(Word and element pointing entries)
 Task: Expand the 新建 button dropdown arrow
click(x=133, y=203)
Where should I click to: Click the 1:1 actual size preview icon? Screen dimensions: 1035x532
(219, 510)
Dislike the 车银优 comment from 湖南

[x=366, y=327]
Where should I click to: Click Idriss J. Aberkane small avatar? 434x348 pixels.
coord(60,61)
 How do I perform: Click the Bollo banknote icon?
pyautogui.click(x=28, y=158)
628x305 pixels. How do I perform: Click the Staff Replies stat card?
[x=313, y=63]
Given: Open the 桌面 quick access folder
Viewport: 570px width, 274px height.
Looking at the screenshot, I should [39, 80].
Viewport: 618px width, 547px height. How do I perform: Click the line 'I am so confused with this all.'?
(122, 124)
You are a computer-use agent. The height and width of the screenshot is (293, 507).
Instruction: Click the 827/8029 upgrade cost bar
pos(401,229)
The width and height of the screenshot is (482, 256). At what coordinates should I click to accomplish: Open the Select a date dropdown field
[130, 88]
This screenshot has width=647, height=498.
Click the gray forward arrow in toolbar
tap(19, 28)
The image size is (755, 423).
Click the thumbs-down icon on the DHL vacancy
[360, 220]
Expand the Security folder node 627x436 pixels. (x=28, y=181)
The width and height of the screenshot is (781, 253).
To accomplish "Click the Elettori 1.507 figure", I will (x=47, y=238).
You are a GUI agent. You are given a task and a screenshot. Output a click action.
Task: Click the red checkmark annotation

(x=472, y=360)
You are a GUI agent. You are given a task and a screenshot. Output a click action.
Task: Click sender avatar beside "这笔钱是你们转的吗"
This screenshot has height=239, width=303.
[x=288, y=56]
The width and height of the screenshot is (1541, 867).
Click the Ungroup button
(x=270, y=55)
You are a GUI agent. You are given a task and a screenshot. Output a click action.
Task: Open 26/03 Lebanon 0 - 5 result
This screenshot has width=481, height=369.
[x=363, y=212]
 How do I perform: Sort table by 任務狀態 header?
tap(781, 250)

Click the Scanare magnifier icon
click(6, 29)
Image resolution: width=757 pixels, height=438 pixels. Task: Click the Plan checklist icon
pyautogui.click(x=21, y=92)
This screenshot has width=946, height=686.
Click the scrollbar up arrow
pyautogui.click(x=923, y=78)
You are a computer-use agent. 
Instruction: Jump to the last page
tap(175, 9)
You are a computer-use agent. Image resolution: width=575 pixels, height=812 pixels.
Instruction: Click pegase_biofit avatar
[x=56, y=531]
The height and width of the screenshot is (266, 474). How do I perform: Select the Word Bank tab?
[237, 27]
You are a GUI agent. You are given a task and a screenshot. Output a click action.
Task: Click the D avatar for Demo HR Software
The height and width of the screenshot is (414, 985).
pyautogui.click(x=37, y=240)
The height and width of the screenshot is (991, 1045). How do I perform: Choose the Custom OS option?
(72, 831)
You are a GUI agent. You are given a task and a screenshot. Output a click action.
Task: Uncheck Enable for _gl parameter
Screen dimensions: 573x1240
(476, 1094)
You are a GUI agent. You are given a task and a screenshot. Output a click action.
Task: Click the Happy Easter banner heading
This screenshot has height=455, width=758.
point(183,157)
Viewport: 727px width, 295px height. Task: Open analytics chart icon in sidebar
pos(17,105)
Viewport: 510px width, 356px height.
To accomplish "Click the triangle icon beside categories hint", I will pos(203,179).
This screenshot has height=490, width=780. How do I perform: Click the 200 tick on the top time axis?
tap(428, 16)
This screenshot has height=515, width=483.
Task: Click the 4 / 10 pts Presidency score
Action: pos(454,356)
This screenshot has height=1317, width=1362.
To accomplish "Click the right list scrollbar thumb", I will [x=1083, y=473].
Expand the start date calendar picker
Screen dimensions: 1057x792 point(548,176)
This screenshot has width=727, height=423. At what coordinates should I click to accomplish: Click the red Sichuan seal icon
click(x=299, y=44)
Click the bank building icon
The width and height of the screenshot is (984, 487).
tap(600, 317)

* Task prompt
Rewrite the listing above, replacing each "Viewport" with "Window" and leaving everything else as it is.

* Solution for this task
 Task: Expand the 新建 button dropdown arrow
click(x=133, y=203)
Where should I click to: Click the 1:1 actual size preview icon? Screen dimensions: 1035x532
(219, 510)
Dislike the 车银优 comment from 湖南

[x=366, y=327]
Where should I click to: Click Idriss J. Aberkane small avatar? 434x348 pixels.
coord(60,61)
 How do I perform: Click the Bollo banknote icon?
pyautogui.click(x=28, y=158)
628x305 pixels. How do I perform: Click the Staff Replies stat card?
[x=313, y=63]
Given: Open the 桌面 quick access folder
Window: 570px width, 274px height.
Looking at the screenshot, I should [39, 80].
Window: 618px width, 547px height. How do I perform: Click the line 'I am so confused with this all.'?
(122, 124)
You are a computer-use agent. The height and width of the screenshot is (293, 507).
Instruction: Click the 827/8029 upgrade cost bar
pos(401,229)
The width and height of the screenshot is (482, 256). At what coordinates should I click to accomplish: Open the Select a date dropdown field
[130, 88]
This screenshot has width=647, height=498.
Click the gray forward arrow in toolbar
tap(19, 28)
The image size is (755, 423).
Click the thumbs-down icon on the DHL vacancy
[360, 220]
Expand the Security folder node 627x436 pixels. (x=28, y=181)
The width and height of the screenshot is (781, 253).
To accomplish "Click the Elettori 1.507 figure", I will (x=47, y=238).
You are a GUI agent. You are given a task and a screenshot. Output a click action.
Task: Click the red checkmark annotation

(x=472, y=360)
You are a GUI agent. You are given a task and a screenshot. Output a click action.
Task: Click sender avatar beside "这笔钱是你们转的吗"
This screenshot has height=239, width=303.
[x=288, y=56]
The width and height of the screenshot is (1541, 867).
Click the Ungroup button
(x=270, y=55)
You are a GUI agent. You are given a task and a screenshot. Output a click action.
Task: Open 26/03 Lebanon 0 - 5 result
This screenshot has width=481, height=369.
[x=363, y=212]
 How do I perform: Sort table by 任務狀態 header?
tap(781, 250)

Click the Scanare magnifier icon
click(6, 29)
Image resolution: width=757 pixels, height=438 pixels. Task: Click the Plan checklist icon
pyautogui.click(x=21, y=92)
This screenshot has width=946, height=686.
Click the scrollbar up arrow
pyautogui.click(x=923, y=78)
You are a computer-use agent. 
Instruction: Jump to the last page
tap(175, 9)
You are a computer-use agent. Image resolution: width=575 pixels, height=812 pixels.
Instruction: Click pegase_biofit avatar
[x=56, y=531]
The height and width of the screenshot is (266, 474). How do I perform: Select the Word Bank tab?
[237, 27]
You are a GUI agent. You are given a task and a screenshot. Output a click action.
Task: Click the D avatar for Demo HR Software
The height and width of the screenshot is (414, 985).
pyautogui.click(x=37, y=240)
The height and width of the screenshot is (991, 1045). How do I perform: Choose the Custom OS option?
(72, 831)
You are a GUI agent. You are given a task and a screenshot. Output a click action.
Task: Uncheck Enable for _gl parameter
Screen dimensions: 573x1240
(476, 1094)
You are a GUI agent. You are given a task and a screenshot. Output a click action.
Task: Click the Happy Easter banner heading
This screenshot has height=455, width=758.
point(183,157)
Window: 727px width, 295px height. Task: Open analytics chart icon in sidebar
pos(17,105)
Window: 510px width, 356px height.
To accomplish "Click the triangle icon beside categories hint", I will pos(203,179).
This screenshot has height=490, width=780. How do I perform: Click the 200 tick on the top time axis?
tap(428, 16)
This screenshot has height=515, width=483.
Task: Click the 4 / 10 pts Presidency score
Action: pos(454,356)
This screenshot has height=1317, width=1362.
To accomplish "Click the right list scrollbar thumb", I will [x=1083, y=473].
Expand the start date calendar picker
Screen dimensions: 1057x792 point(548,176)
This screenshot has width=727, height=423. At what coordinates should I click to accomplish: Click the red Sichuan seal icon
click(x=299, y=44)
Click the bank building icon
The width and height of the screenshot is (984, 487).
tap(600, 317)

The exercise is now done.